With all of that said, there is one thing that was rather noticeable in both games that we could take out of this. See, the thing about these types of games is that while you can’t put much stock into what typically excites fans, there are very “boring” things that you can take out of games like these. Specifically, there are things that you could take away from seeing how the incoming freshmen did, as it was their first taste of college action. One still has to read between the lines, yes, but there are things that players are going to do regardless of who is on the other side of the ball from them. This is where Nassir Little comes in.

Nassir Little is a projected top-five pick in the 2019 NBA Draft, and by now is known for the guy who showed up virtually everybody that participated in the 2018 McDonald’s All-American game. He is in the same atmosphere as those other three players in Durham that have been getting a lot of attention, which will likely set the stage for what will be one of the more interesting “our guy vs. your guy” storylines in the rivalry this year (I am predicting that RJ Barrett will be their best player). With all of the attention and expectations, you would expect him to do as much as he can when he can, right? If we are to go off of his play in the Bahamas, the answer is no.

What we actually saw from Nassir Little this past weekend, with the limited footage that we saw, is that Nassir Little is taking his time and playing within Roy Williams’ system. This was first pointed out following the first game by Inside Carolina, who were in the Bahamas for the event:

“There were times in Friday’s game where it seemed like Little was capable of taking over, but he never worked outside of the offensive system, scoring 11 points on 4-of-5 shooting. He did commit a team-high six turnovers, although his soaring one-handed jam in transition makes such miscues easy to overlook.”

The story in the second game was extremely similar to the first game, only this time Little managed to have zero turnovers for the game. He finished game two with 11 points on 4-5 shooting, three rebounds, two assists, and one block. Little was on the court for about 13 minutes in the first game, and 14 minutes in the second game. If we wanted to have fun with numbers, Little averaged around 30 points per 40 minutes in both games. As pointed out earlier, these numbers mean next to nothing in an exhibition game. Though hey, numbers are fun, right?

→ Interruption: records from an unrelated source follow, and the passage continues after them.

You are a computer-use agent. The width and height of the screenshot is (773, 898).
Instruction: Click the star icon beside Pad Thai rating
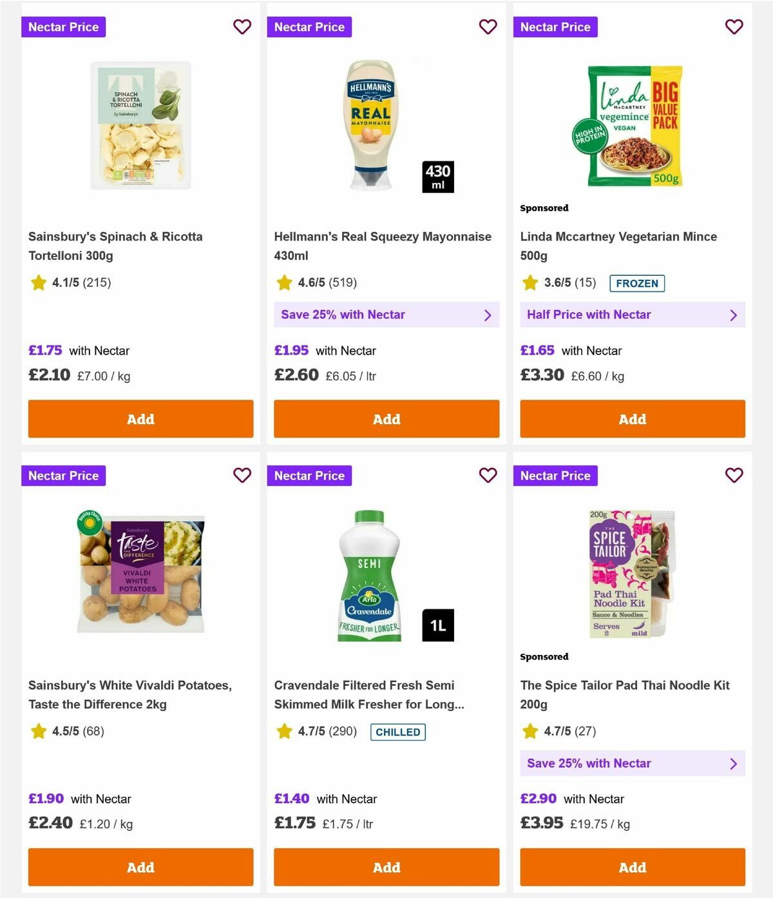coord(531,731)
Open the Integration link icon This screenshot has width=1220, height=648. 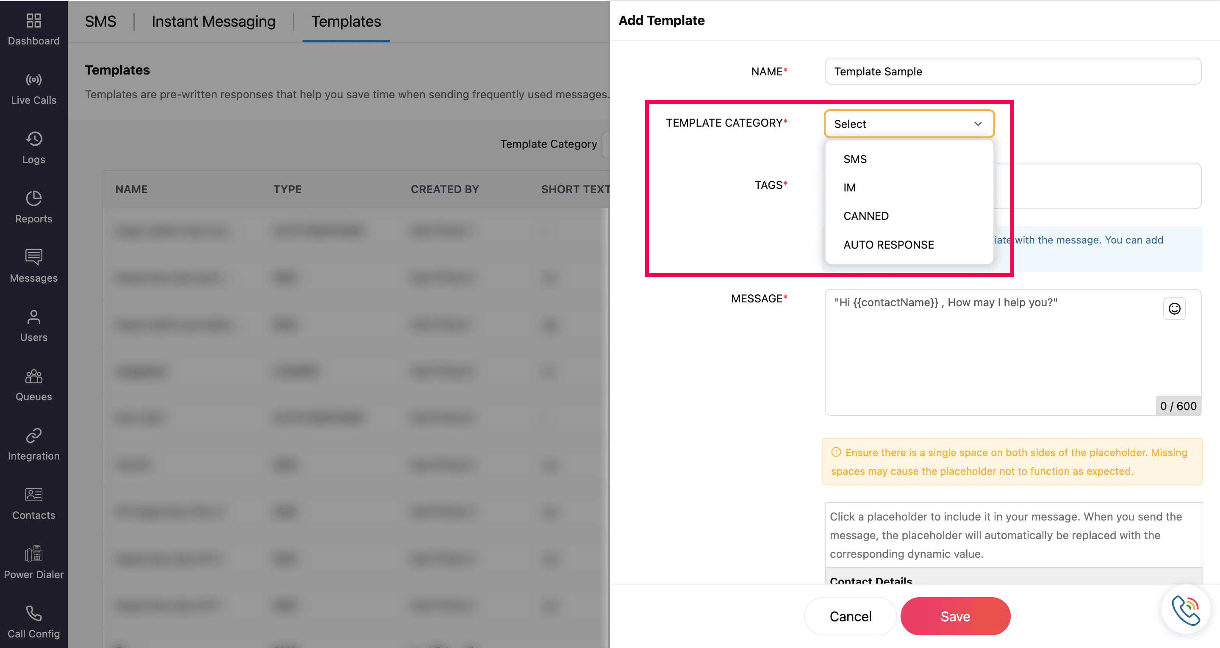(34, 435)
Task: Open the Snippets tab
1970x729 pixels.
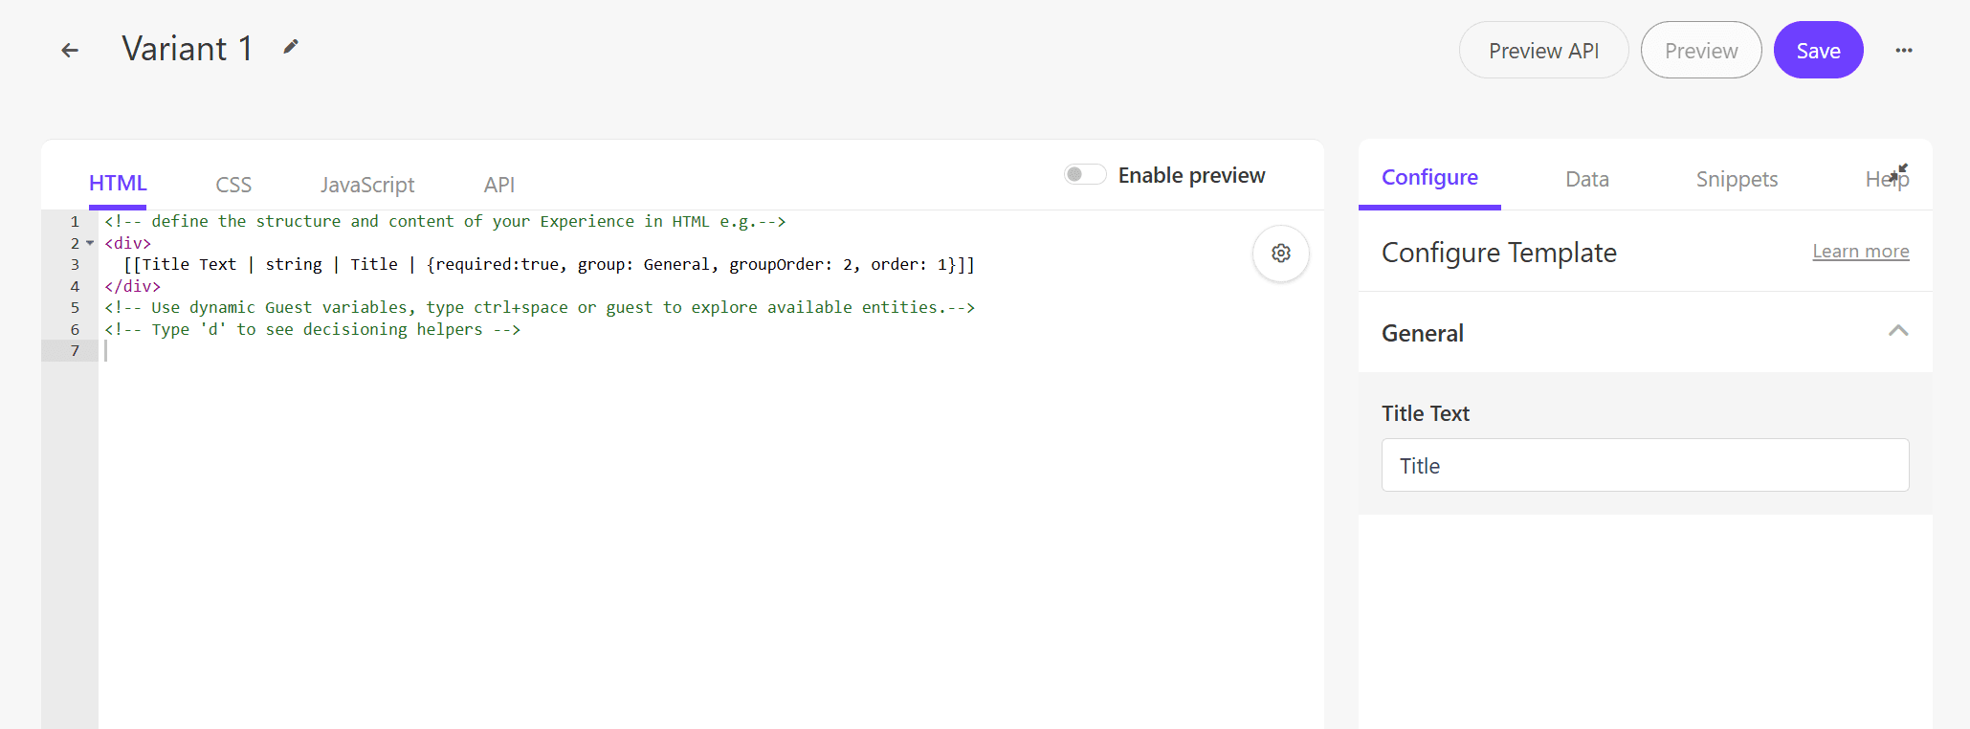Action: pos(1736,180)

When looking at what he was able to do during his time on the court, it is clear that Nassir indeed could’ve taken over the game at any given time. Brandon Huffman is a great example of what could have happened, as he imposed his will on a struggling StarSports team and scored 37 points and 20 rebounds. Is Huffman wrong for doing this? Of course not, although one could argue that it was disrespectful in the best way possible. The point is Little’s willingness to take his time, learn/execute what Roy wanted him to do, and to let the game come to him is something that we don’t see a lot from a projected top-five lottery pick. If you want a great example, you can look no further than a certain player down Tobacco Road that ESPN hyped up ad nauseam all weekend. Little could’ve easily turned this game into the McDonald’s All-American game part two, and the fact that he did not shows that he is a freshman with a level of maturity that Williams has to love.

Another reason this is so important is because this year’s team is so talented. Starting from the top, Luke Maye, Kenny Williams, and Cameron Johnson are a trio of impact players that will undoubtedly be focal points on opponents’ scouting reports. When those players go to the bench during games, the drop off in talent likely won’t be what it was last year — Sterling Manley, Garrison Brooks, Seventh Woods, and Brandon Robinson are just a few players that should find themselves in bigger roles this November. When you factor Little (and the other two freshmen) into the picture, learning how to play team basketball after being “the man” in high school is important in helping the team reach its ceiling as soon as possible. If Nassir isn’t completely there yet, he’s certainly as close to it as one could hope for.